Indian author and journalist (1934–2018)

Bhagwatikumar Sharma (31 May 1934 – 5 September 2018) was an Indian author and journalist who wrote in Gujarati. Born in Surat and educated in languages, he edited a daily for several years. He wrote novels, short stories, poetry, essays and criticism. He received Ranjitram Suvarna Chandrak in 1984 and Sahitya Akademi Award in 1988.

==Biography==
Sharma was born in Surat on 31 May 1934 in Shrimali Brahmin family of Hargovind and Heeraben. His family was a native of Ahmedabad. His father was a pandit of Samveda. He completed the secondary school education in 1950 and left studies. He later completed his B. A. in Gujarati and English languages in 1968.

He wrote his first poem, on the event of Mahatma Gandhi's death, on 31 January 1948. In 1951, his two sonnets were published for the first time in Gujaratmitra, a daily published from Surat. In 1953, he recited his poem for the first time in the poet meet. He joined the editing department of Gujarat Mitra in 1955. He served as the trustee of Kavi Narmad Yugavart Trust and vice-president of Narmad Sahityasabha, Surat. He also served as president of the Gujarati Sahitya Parishad from 2009 to 2011.

He married Jyotiben in 1953. She died in 2009.

Sharma died on 5 September 2018 in Surat.

==Works==
His novels include Aarti ane Angara (1957), Man Nahi Mane (1962), Rikta (1968), Vyaktamadhya (1970), Samaydvip (1974), Urdhvamool (1981), Asuryalok (1987), Dwar Nahi Khule, Premyatra, Viti Jashe Aa Rat?, Padchhaya Sang Preet (1963), Na Kinaro, Na Mazdhar (1965), Hridaysharan, Nirvikalp (2006).

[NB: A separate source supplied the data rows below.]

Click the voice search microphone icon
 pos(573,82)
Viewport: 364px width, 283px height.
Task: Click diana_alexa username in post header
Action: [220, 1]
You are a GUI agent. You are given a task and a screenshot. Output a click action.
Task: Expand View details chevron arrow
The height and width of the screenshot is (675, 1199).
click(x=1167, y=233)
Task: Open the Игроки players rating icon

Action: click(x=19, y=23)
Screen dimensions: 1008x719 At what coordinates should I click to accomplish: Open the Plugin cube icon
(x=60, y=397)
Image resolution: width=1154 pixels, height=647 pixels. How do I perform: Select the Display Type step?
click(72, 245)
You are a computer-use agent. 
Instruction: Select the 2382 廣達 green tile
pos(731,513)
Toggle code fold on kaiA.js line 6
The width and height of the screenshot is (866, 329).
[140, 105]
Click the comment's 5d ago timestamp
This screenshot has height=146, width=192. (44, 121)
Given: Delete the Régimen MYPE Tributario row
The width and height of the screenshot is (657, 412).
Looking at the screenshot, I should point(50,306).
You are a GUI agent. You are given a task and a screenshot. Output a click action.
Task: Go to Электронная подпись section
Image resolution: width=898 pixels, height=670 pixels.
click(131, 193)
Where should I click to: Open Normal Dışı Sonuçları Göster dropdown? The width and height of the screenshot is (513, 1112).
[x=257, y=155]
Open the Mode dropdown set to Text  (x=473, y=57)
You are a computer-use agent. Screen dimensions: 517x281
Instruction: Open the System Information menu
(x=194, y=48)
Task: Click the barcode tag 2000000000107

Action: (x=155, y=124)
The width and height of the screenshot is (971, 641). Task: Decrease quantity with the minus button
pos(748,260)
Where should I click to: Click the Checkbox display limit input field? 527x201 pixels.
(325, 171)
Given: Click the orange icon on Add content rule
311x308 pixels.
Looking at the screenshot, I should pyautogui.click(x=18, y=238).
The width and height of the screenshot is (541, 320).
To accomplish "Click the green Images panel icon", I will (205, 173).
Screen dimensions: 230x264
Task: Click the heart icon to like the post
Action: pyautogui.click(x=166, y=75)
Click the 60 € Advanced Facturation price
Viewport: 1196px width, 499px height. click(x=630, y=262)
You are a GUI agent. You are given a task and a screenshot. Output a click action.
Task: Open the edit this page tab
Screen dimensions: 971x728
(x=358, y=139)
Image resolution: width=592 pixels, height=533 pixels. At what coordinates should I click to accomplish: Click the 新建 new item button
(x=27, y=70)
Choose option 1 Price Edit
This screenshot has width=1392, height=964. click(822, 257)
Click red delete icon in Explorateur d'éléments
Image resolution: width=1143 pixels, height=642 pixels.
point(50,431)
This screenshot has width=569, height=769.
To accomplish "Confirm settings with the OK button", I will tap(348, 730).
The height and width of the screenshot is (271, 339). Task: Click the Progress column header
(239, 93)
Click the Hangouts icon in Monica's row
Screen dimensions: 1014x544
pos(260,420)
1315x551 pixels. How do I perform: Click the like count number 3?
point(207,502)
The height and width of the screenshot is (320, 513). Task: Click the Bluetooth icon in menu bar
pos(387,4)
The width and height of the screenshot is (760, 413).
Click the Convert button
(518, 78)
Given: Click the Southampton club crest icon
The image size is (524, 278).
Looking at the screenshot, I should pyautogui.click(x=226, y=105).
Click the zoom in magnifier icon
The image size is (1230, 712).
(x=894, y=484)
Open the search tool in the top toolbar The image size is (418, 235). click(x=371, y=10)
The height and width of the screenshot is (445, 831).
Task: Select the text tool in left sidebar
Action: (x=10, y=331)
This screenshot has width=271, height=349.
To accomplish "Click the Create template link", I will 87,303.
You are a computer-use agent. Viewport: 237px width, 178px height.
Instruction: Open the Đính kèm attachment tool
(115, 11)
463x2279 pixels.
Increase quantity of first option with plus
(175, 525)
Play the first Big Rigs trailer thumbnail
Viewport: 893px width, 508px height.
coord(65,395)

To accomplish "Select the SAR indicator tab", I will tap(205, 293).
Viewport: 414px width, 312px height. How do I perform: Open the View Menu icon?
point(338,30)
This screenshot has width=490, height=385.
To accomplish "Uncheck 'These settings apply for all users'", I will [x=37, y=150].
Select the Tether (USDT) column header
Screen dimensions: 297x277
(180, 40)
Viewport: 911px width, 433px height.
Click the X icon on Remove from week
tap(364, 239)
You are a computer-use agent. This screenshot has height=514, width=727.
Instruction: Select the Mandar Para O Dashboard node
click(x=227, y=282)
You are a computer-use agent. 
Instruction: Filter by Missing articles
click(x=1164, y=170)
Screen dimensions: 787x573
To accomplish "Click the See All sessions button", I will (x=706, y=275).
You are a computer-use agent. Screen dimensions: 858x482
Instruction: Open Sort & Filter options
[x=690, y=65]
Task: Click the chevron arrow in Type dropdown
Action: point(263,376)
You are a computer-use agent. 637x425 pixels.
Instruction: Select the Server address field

Samaydvip deals with old Brahmin culture and modern sensibility. His short story collections include Deep Se Deep Jale (1959), Hridaydaan (1960), Ratrani, Chhinnabhinna (1967), Mahek Mali Gai, Tamane Ful Didhanu Yaad Nathi (1970), Kai Yaad Nathi (1974), Vyarth Kakko, Chhal Barakhadi (1979), Akathya (1994), Mangalya Kathao (2001) and Adabeed (1985). His selected stories are published as Bhagavatikumarni Shresth Vartao (1987). His collections of essays are Shabdateet (1980), Bistantu (1988), Hriday Sarasa (1995), Dandiya Dool (2005), Jadabatod (2006), Spandan. Supda Saf is collection of humorous essays while America Avje (1996) is his travelogue.

He worked in different genres of poetry such as Ghazal, Geet, Sonnet etc. Sambhav (Ghazal collection), his first anthology, was published in 1974, followed by Chhando Chhe Pandada Jenan (1987), Nakhdarpan (1995), Jhalhal (1995), Adhi Aksharnu Chomasu (2002), Ujaagaro (2004), Ek Kagal Harivarne (2003), Gazalayan (2009) and Atmasaat (2010). Atmasaat is a collection of 72 sonnets dedicated to his wife, Jyoti, after her death. He has written biography, Saral Shatriji. He translated Sat Yugoslav Varta (1978), Ashadno Ek Divas (1979) and Alok Parva (1995). He edited Swasoshwas on the occasion of seventieth anniversary of Gani Dahiwala. His poems are also compiled as Tamara Vina Saanj Duske Chadhi Chhe (2003) by Suresh Dalal, Shabdanu Saat Bhavnu Lenu Chhe (2009) and Gazalni Paalakhi (2009) by Ravindra Parekh and Kavyakalash by Bharati Dalal.

He has written his autobiography Surat Muj Ghayal Bhoomi.

==Recognition==
He received Kumar Chandrak in 1977 and Ranjitram Suvarna Chandrak in 1984. He also received Sahitya Akademi Award in 1988 for his novel Asuryalok. He was conferred the Doctor of Literature (D.Litt.) by Veer Narmad South Gujarat University in 1999. He received Kalapi Award in 2003. In 2011, he received the Harindra Dave Memorial Award for journalism and Vali Gujarati Gazal Award for his contribution to literature. He also received Nachiketa award in 1999, Nandshankar Mehta Chandrak in 1998 for Akathya, Swami Sachchidanand Sanman in 2003, Darshak Award. He received Narsinh Mehta Award in 2009. In 2017, Gujarat Sahitya Akademi awarded him Sahityaratna Award.